The authors of the Families USA survey are not "comparing apples to apples," he said. Mr. Chamberlin noted that the survey includes executives of publicly traded HMOs as well as multiline insurance companies whose executives run multiple operations, of which running an HMO may be only a small part. "In that sense, I don't think the study is completely valid," he said.

Heidi Toppel, practice leader for Watson Wyatt Worldwide's eastern region executive compensation practice in Boston, said the $2 million average compensation figure generated by this survey is "not really meaningful" because each executive has a different deal with the respective company and a different job description. Even so, she said, that level of compensation is "consistent with what we see in non-health care industries."

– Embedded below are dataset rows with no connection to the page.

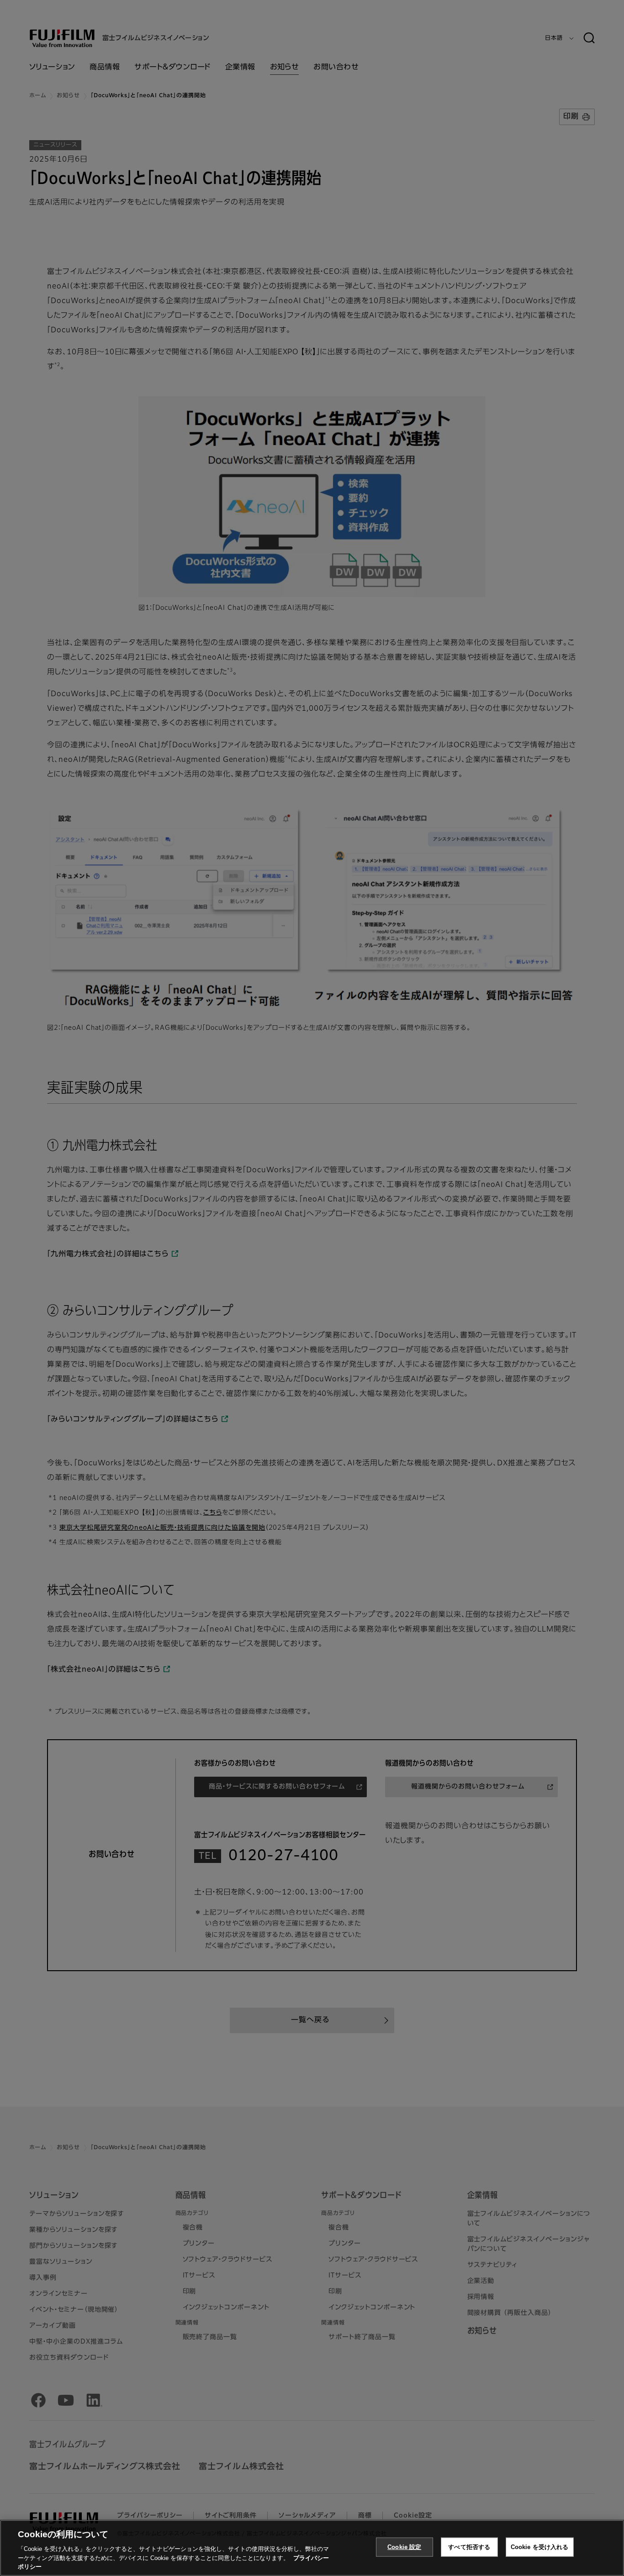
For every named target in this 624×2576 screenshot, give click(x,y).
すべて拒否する (469, 2547)
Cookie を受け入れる (540, 2547)
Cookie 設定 (404, 2547)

What some don't remember when looking at publicly traded health care organizations, said Ms. Toppel, is that a fundamental part of upper management's job is to create value for shareholders.

That is different from a non-profit organization, whose "alignment is to the community and community service," she said.

Families USA's Ms. Slass said the organization has not decided whether this survey will become an annual effort. Regardless, she said she hopes the report prompts HMO executives to "be less disingenous about why they don't support consumer protections."

Copies of the survey are available for $15 from Families USA Foundation, 1334 G St. N.W., Washington, D.C. 20005; 202-628-3030.